Müvekkil şirketin bakiye alacağı 350.285,85TL olup, davalı şirket ortaklığı tarafından bugüne
kadar ödenmemiştir. Davalı borçlunun itirazları yukarıda açıkladığımız üzere haksız ve
mesnetsiz olup yapılan itirazlar kötü niyetli bir itirazdır.

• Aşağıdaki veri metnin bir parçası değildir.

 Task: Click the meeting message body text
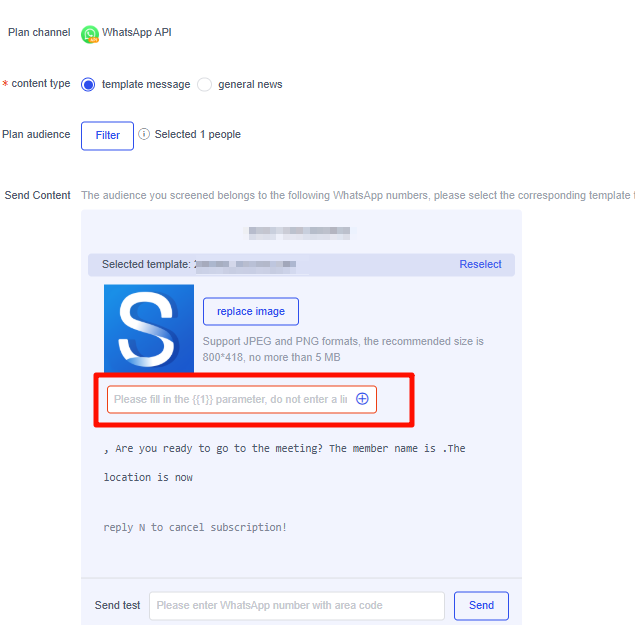pyautogui.click(x=284, y=463)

Öncelikle ihtiyati haciz talebimizin
kabulü ile; davalıların taşınır ve taşınmaz malları ile üçüncü kişilerdeki hak ve alacaklarına
haciz konulmasına, davamızın kabulü ile; itirazın iptali ile takibin devamına, 350.285,85TL
tutarındaki alacağımızın varlığının kabulü ile bu alacağımızın takip tarihinden itibaren işleyecek
reeskont faizi ile birlikte müşterek ve müteselsilen sorumluluk esasına göre davalılardan
alınarak davacı müvekkil şirkete verilmesine, davalıların haksız ve kötü niyetli itirazı nedeniyle
%20'den aşağı olmamak üzere icra-inkar tazminatının davalılardan alınarak davacı müvekkil
şirkete verilmesine, Yargılama giderleri ve vekalet ücretinin davalılar üzerine bırakılmasına
karar verilmesini talep ve dava etmiştir.
Taraf teşkilinin usulüne uygun sağlandığı görüldü.

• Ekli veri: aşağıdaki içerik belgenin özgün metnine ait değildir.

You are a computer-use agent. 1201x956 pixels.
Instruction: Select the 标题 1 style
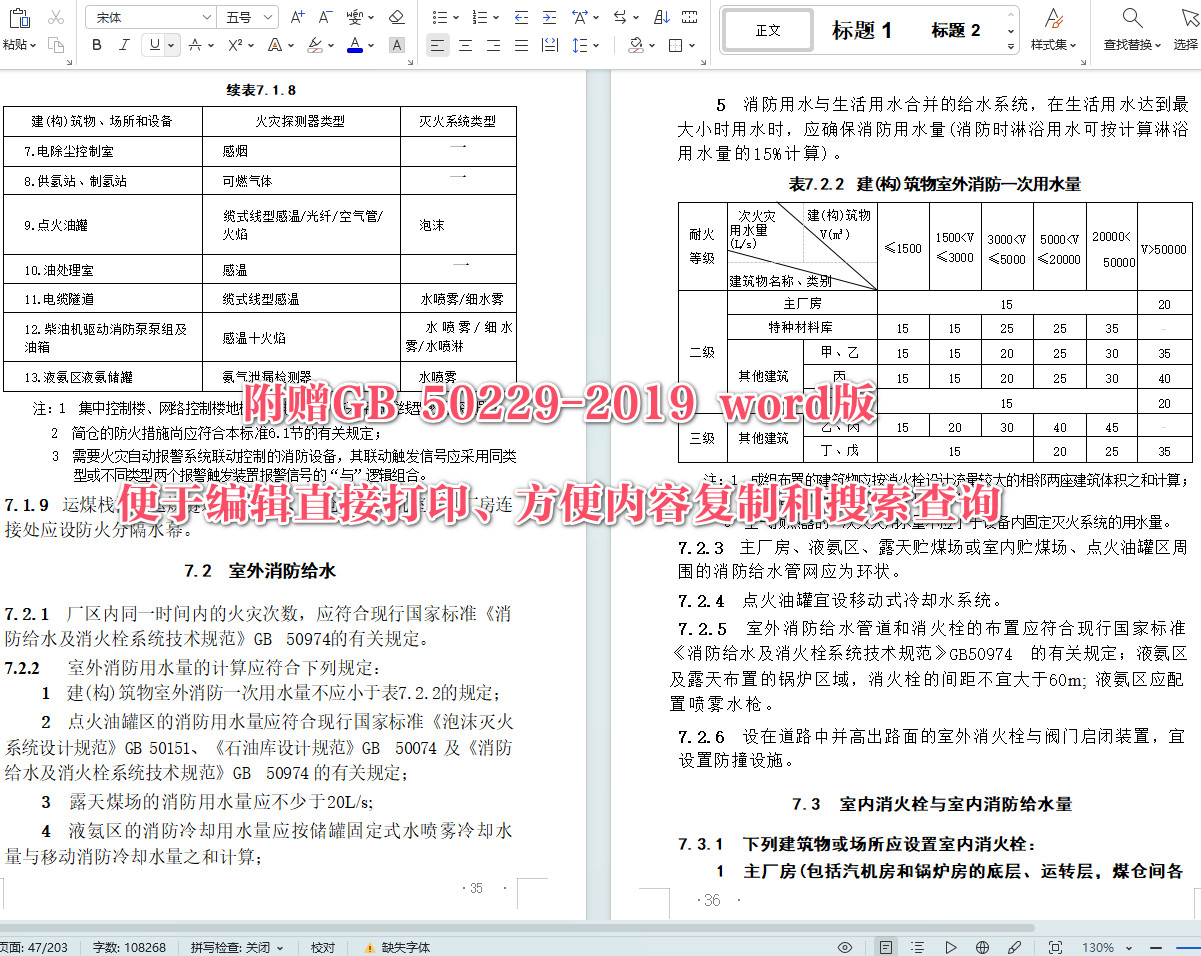tap(862, 29)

Davalı ----- vekilinin cevap dilekçesinde özetle:
İtirazın iptali talepli ikame edilmek istenilen huzurdaki dava, İİK 67.
Uyarınca bir yıllık hak düşürücü süre geçirildikten sonra açılmak istenilmiştir. Hak düşürücü
süreye riayet edilmeksizin tertiplenen itirazın iptali davasına açıkça itiraz etmekteyiz.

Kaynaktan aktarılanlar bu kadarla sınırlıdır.